━━━ DATA PROVIDED
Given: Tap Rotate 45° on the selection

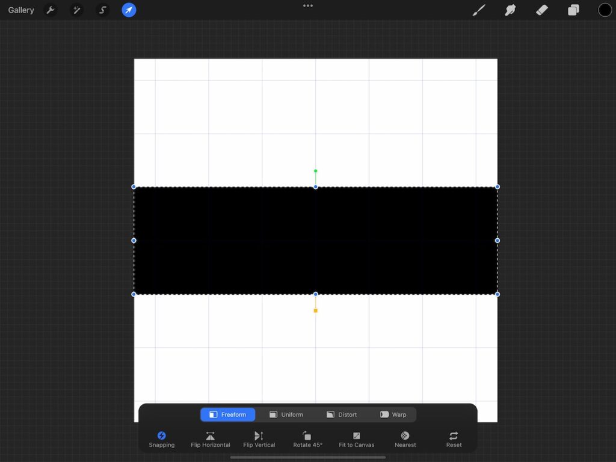Looking at the screenshot, I should 307,439.
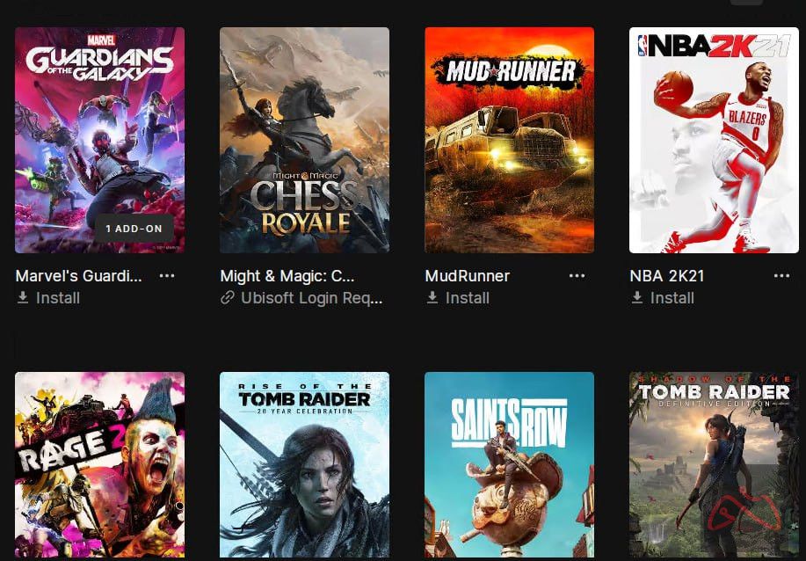The width and height of the screenshot is (806, 561).
Task: Click the download icon under NBA 2K21
Action: (x=637, y=298)
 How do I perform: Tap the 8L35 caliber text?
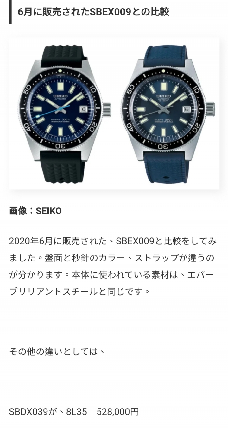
━━━━━━
* **AIM**: Transcribe the lines above word for word, leaving out the pictures.

* **TASK RESULT**:
Given: Tap Rotate 45° on the selection

Looking at the screenshot, I should 307,439.
The width and height of the screenshot is (806, 561).
Task: Click the download icon under NBA 2K21
Action: (x=637, y=298)
 How do I perform: Tap the 8L35 caliber text?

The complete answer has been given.